Work to be completed:
Output, exactly as written, the lines below starting at the line containing "The height and width of the screenshot is (427, 1271)." and ending at the line containing "Given: Open the 运行时间 filter dropdown". Drop the pictures and keep both end lines.

Records for this task:
::::

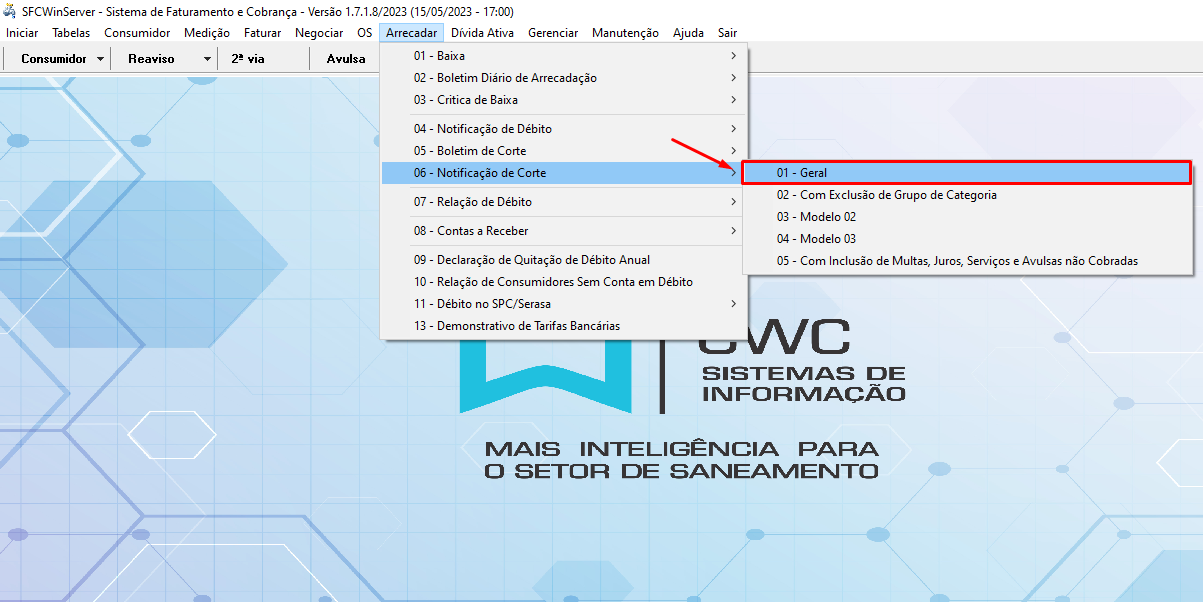This screenshot has height=602, width=1203.
Task: Click the 2ª via toolbar button
Action: 247,59
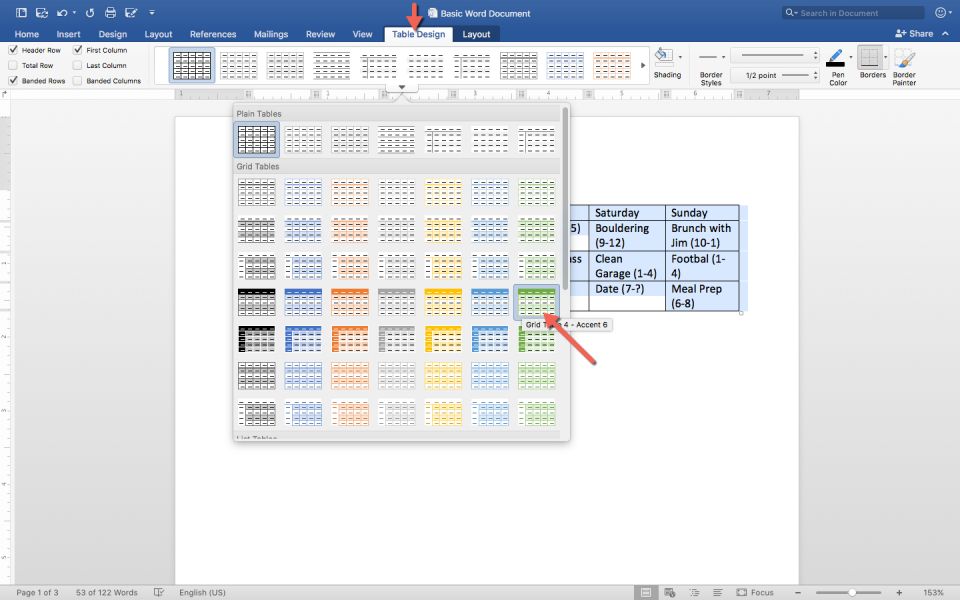Click the Borders button icon

(872, 58)
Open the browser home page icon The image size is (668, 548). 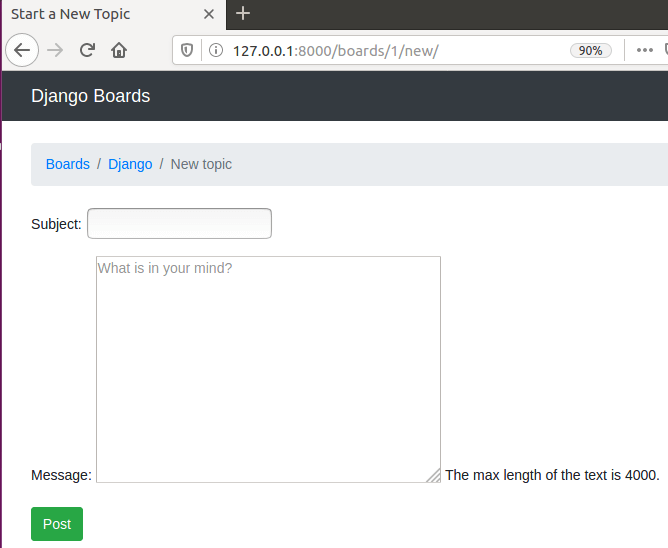coord(119,50)
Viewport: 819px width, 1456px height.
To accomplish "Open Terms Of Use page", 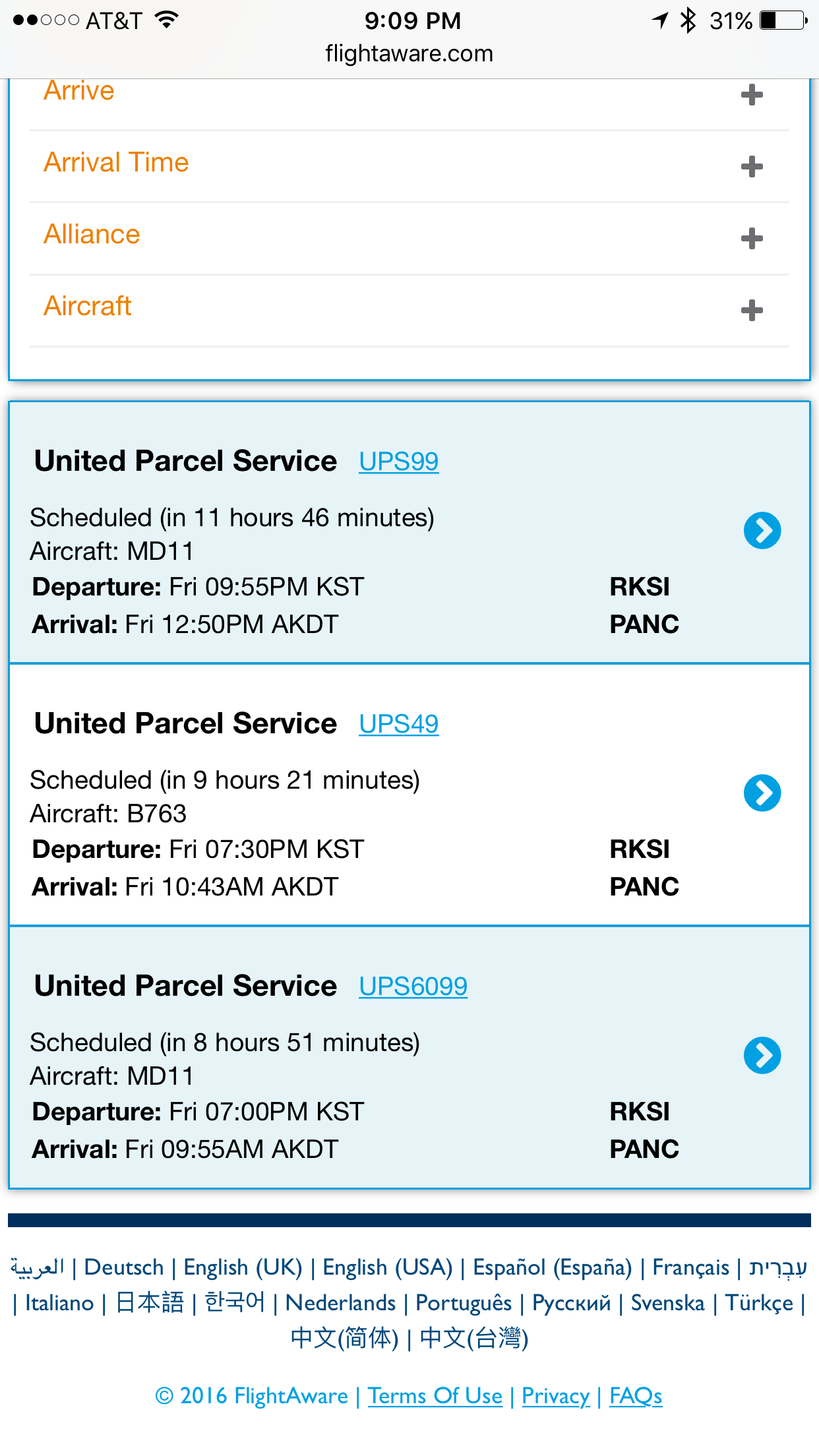I will coord(435,1396).
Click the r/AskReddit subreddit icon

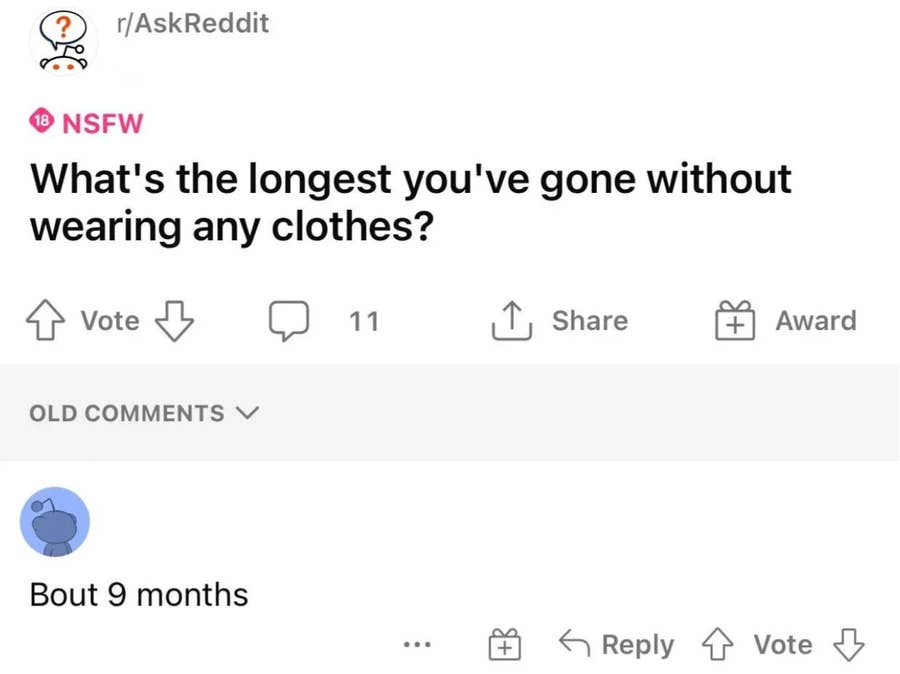[63, 40]
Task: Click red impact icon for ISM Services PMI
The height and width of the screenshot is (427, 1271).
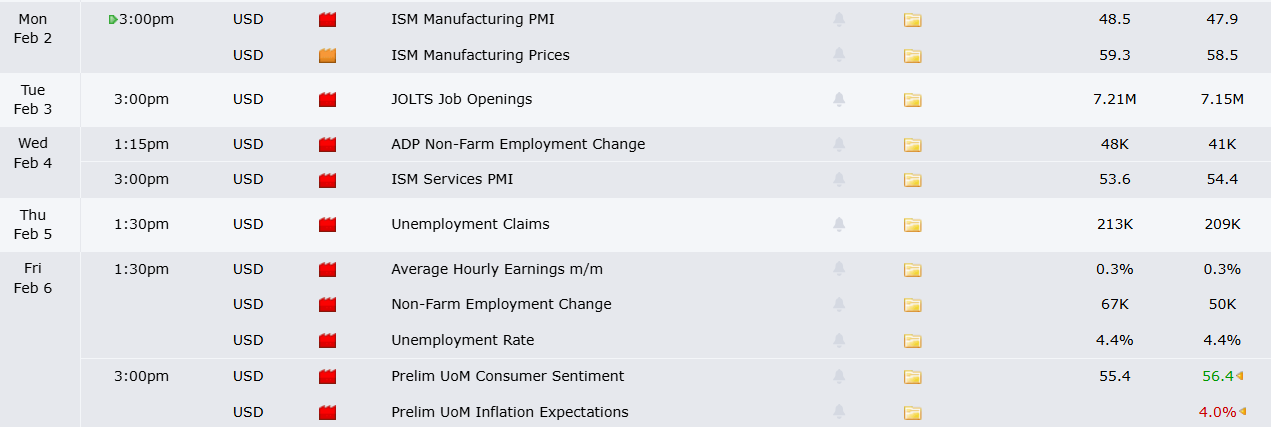Action: (327, 180)
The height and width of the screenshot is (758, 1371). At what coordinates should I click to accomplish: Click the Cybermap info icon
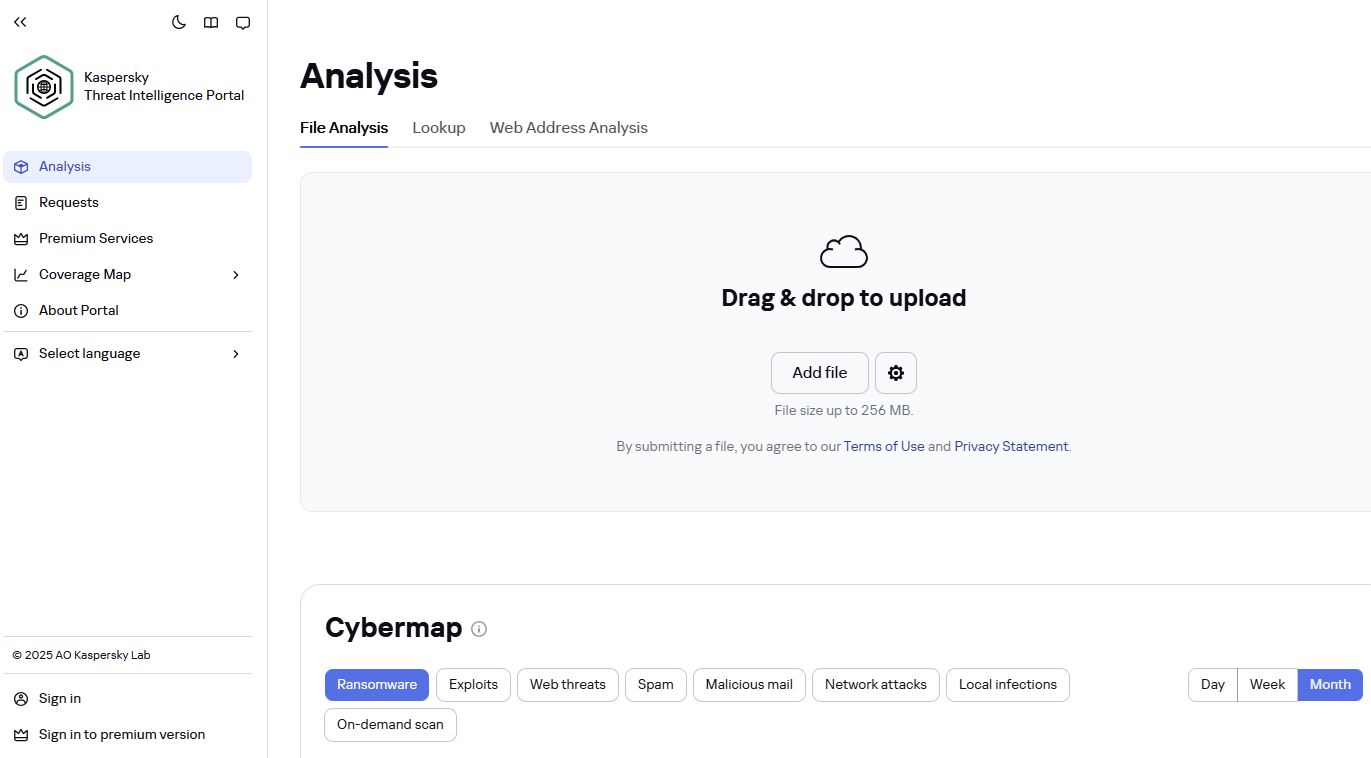tap(479, 629)
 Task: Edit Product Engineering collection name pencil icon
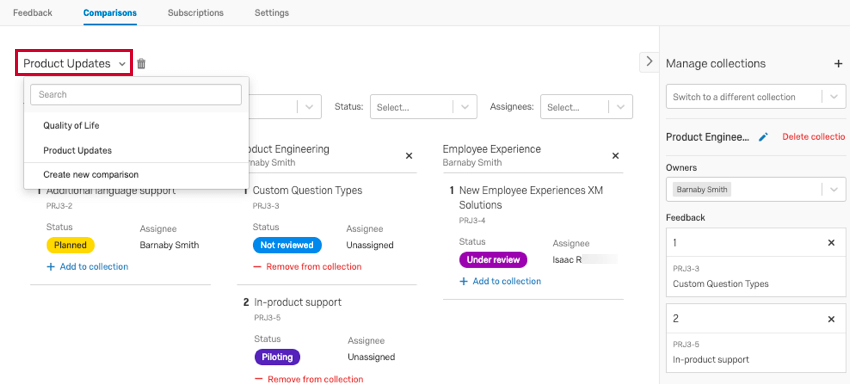[x=763, y=137]
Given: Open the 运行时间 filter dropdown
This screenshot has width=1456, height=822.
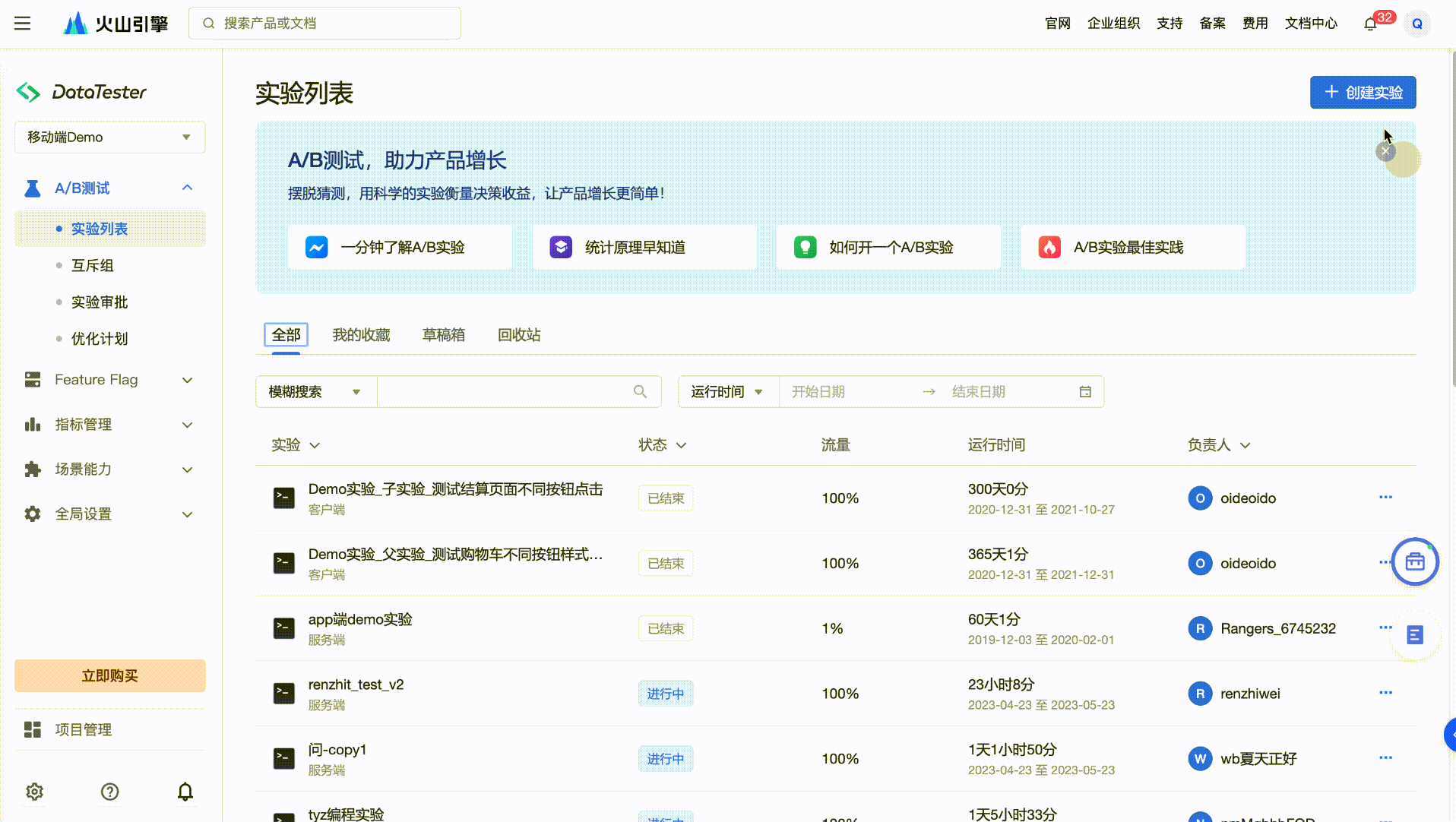Looking at the screenshot, I should click(x=726, y=392).

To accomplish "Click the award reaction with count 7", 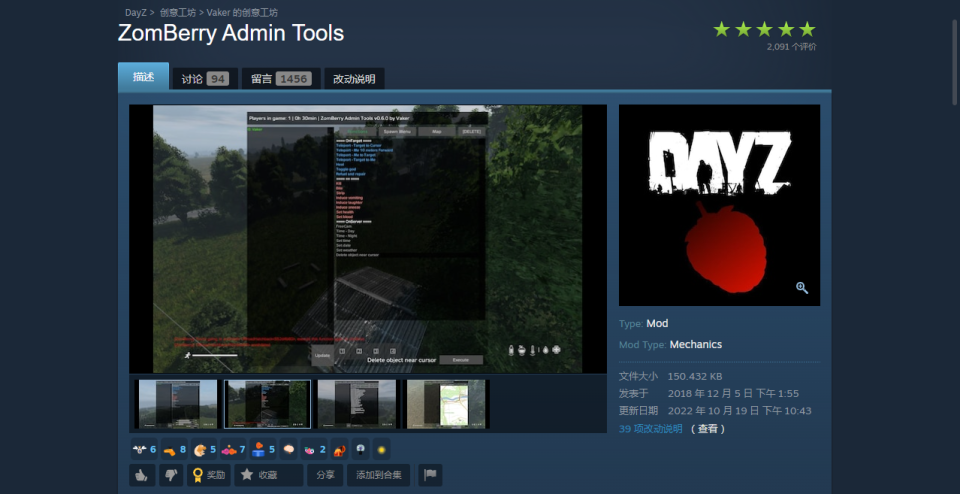I will [x=232, y=450].
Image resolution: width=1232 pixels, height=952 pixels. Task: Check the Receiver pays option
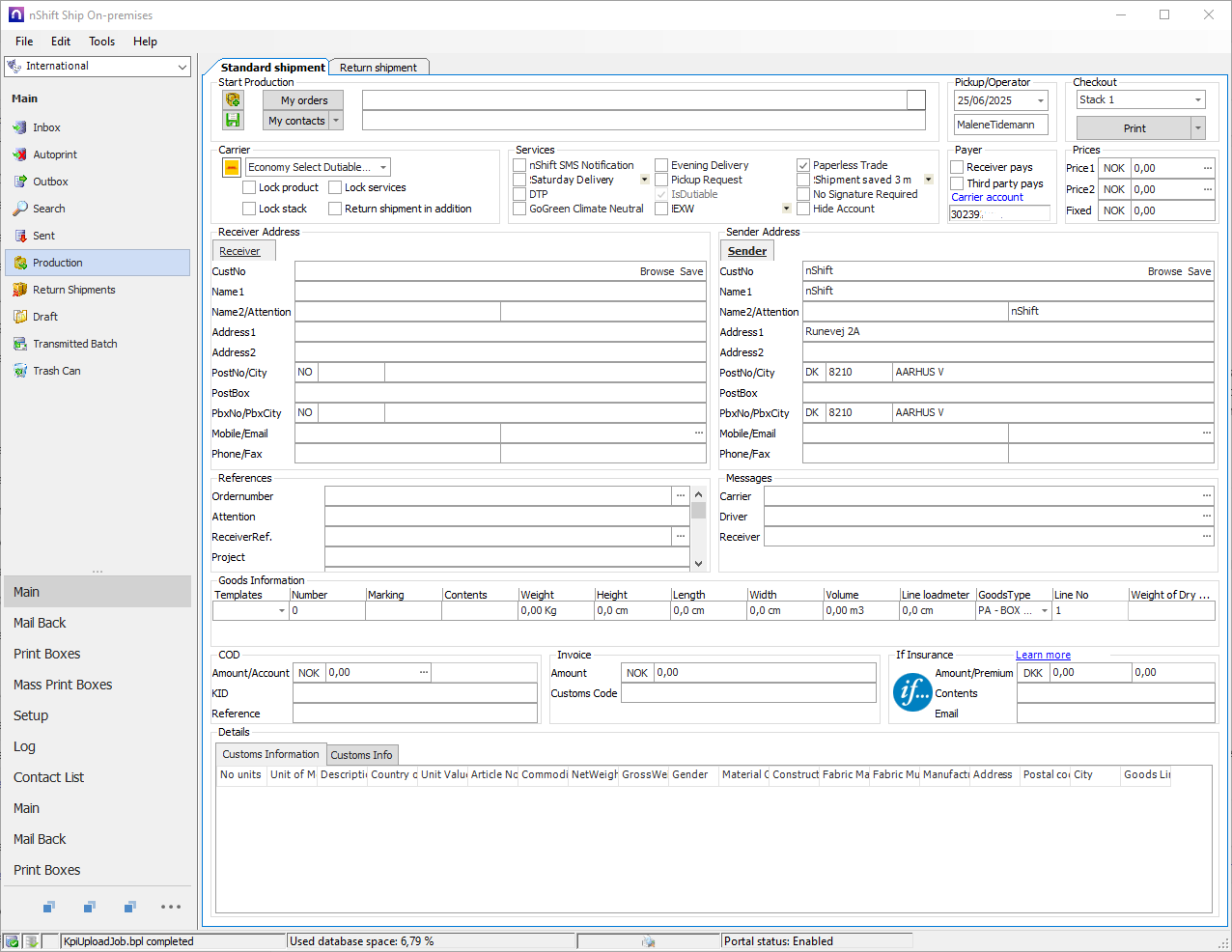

::::

Output of the exercise:
The height and width of the screenshot is (427, 1271).
Action: (327, 180)
The height and width of the screenshot is (758, 1371). At what coordinates should I click to accomplish: Click the Cybermap info icon
tap(479, 629)
 Task: Edit Product Engineering collection name pencil icon
[x=763, y=137]
Given: Open the 运行时间 filter dropdown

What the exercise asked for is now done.